**Records provided:**

Content starts

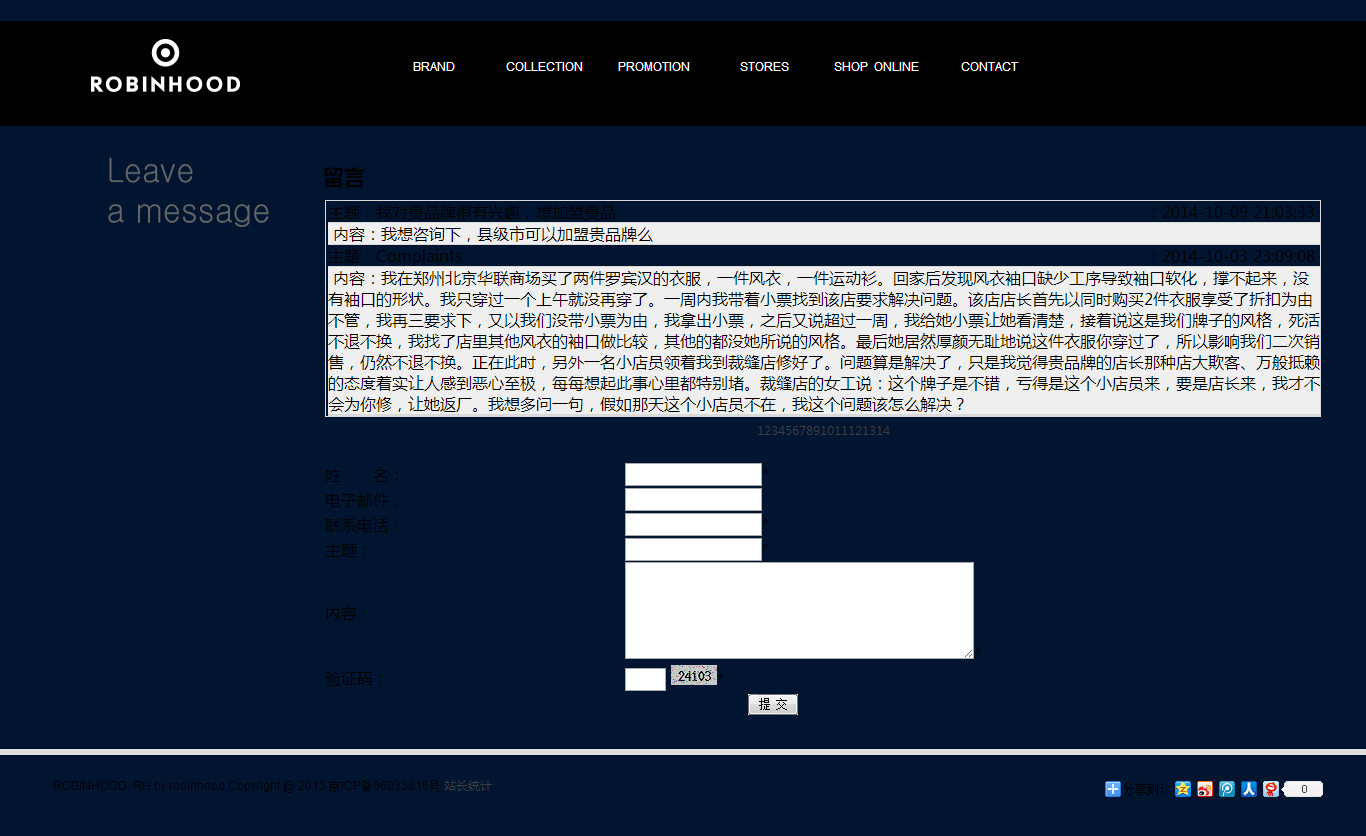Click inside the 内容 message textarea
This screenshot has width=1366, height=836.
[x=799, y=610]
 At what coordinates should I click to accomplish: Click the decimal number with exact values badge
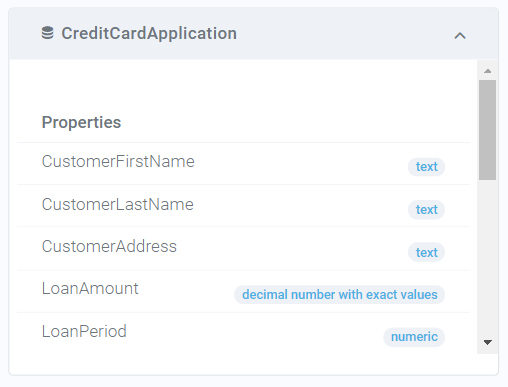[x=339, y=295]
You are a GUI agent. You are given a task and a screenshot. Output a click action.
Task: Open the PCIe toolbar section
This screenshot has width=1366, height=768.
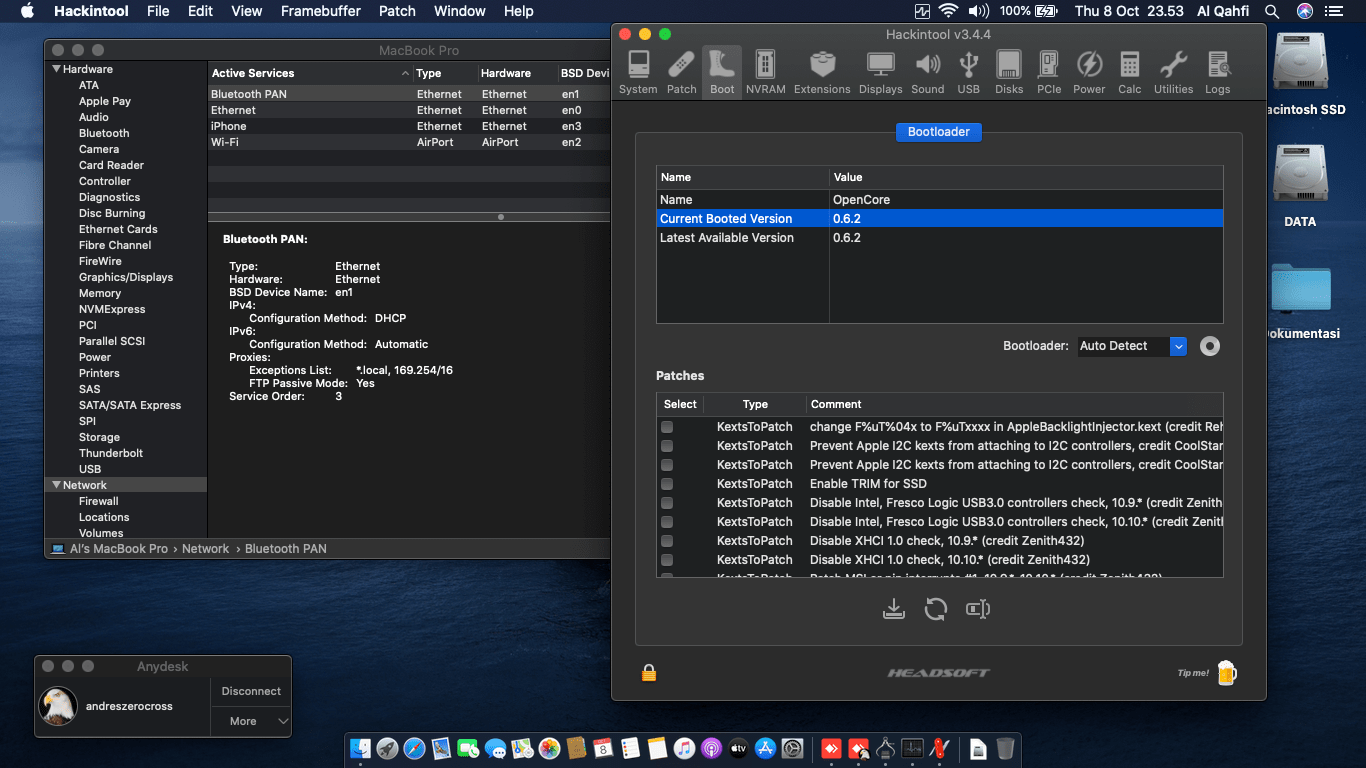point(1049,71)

Content ends
Content starts

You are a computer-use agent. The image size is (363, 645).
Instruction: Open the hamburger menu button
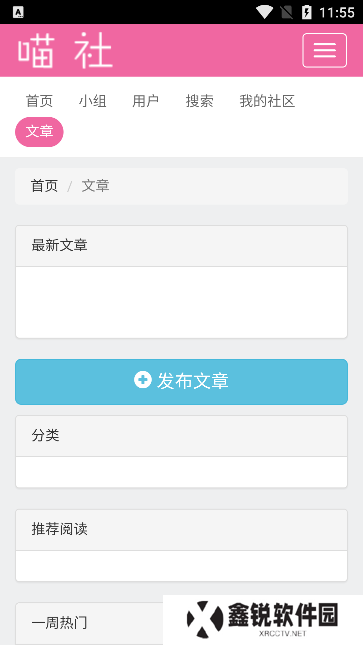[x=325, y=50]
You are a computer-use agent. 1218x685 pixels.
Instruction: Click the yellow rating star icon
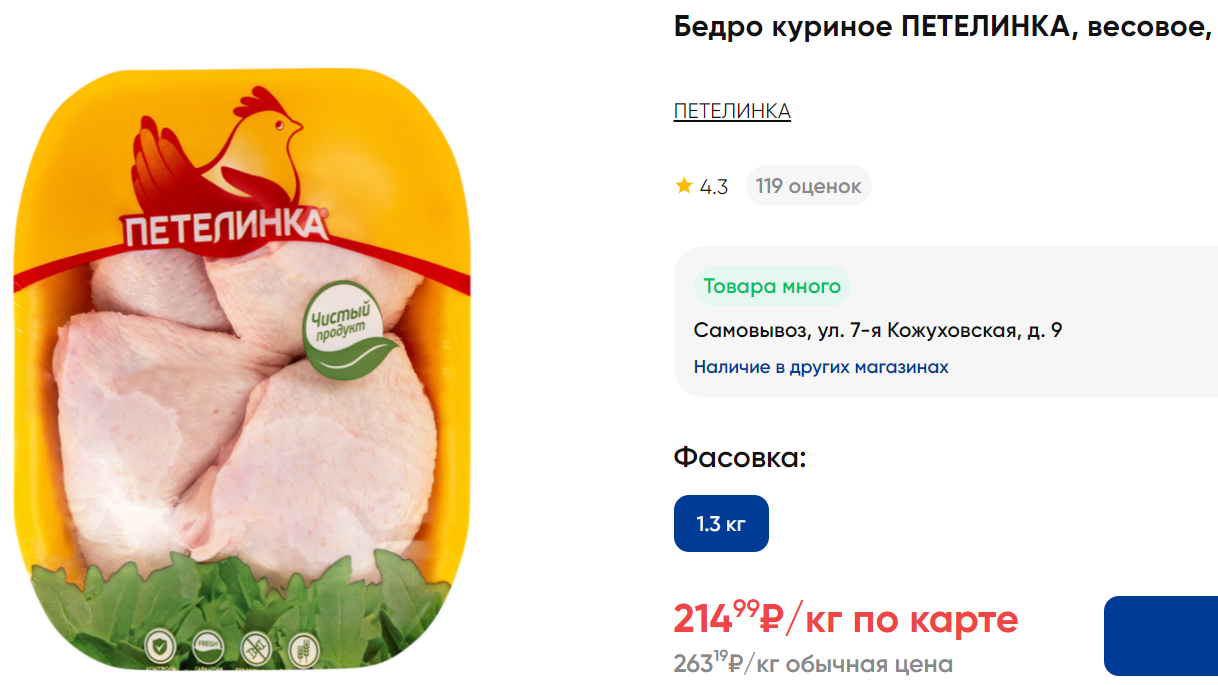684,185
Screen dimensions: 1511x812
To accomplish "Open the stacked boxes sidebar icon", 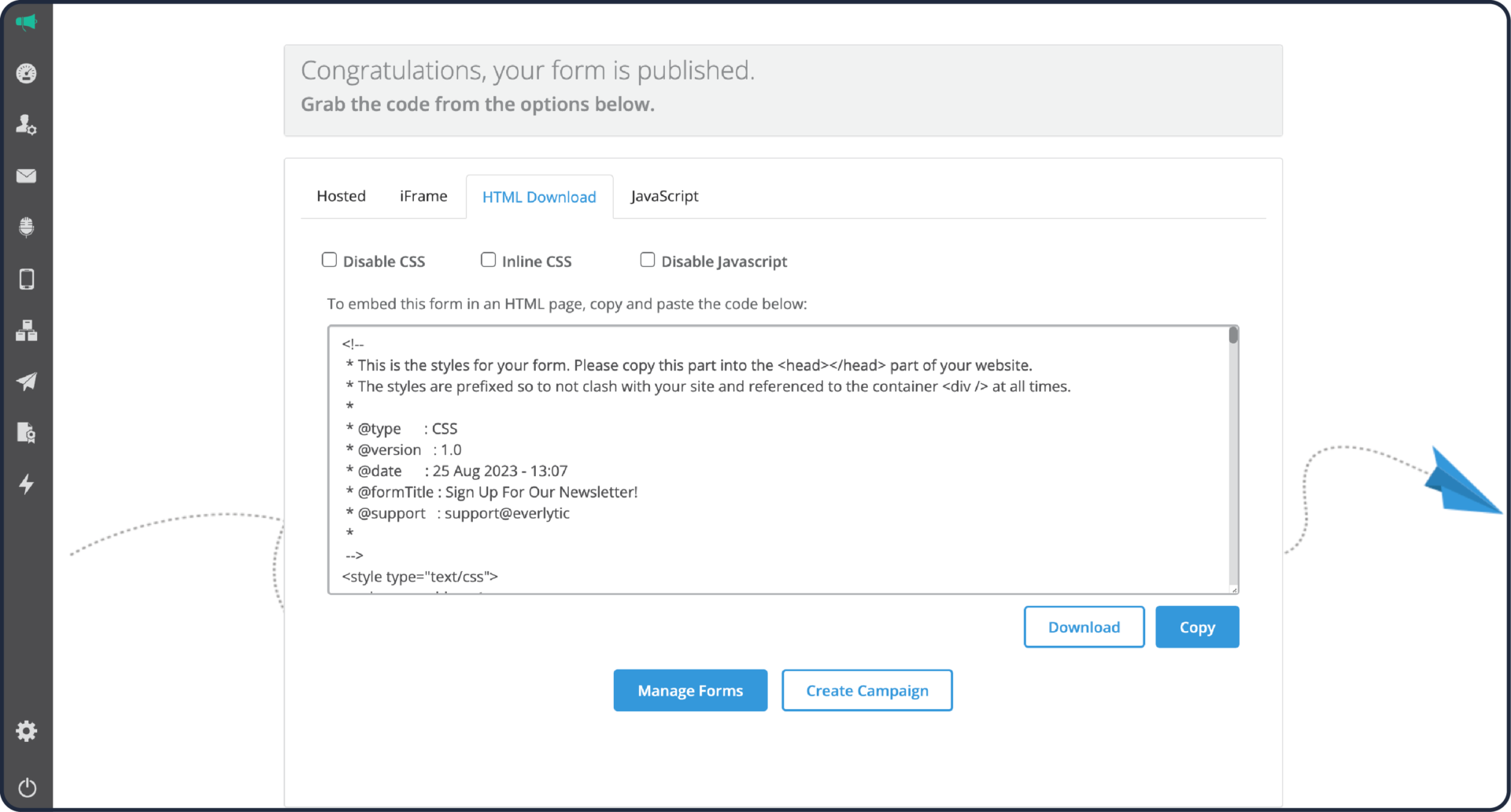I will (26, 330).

Content ends

**The task:** Apply a filter for "computer" to the entries and show each line that passes.

**Answer section:**
You are a computer-use agent. The image size is (363, 645).
You are a computer-use agent. 1218x685 pixels.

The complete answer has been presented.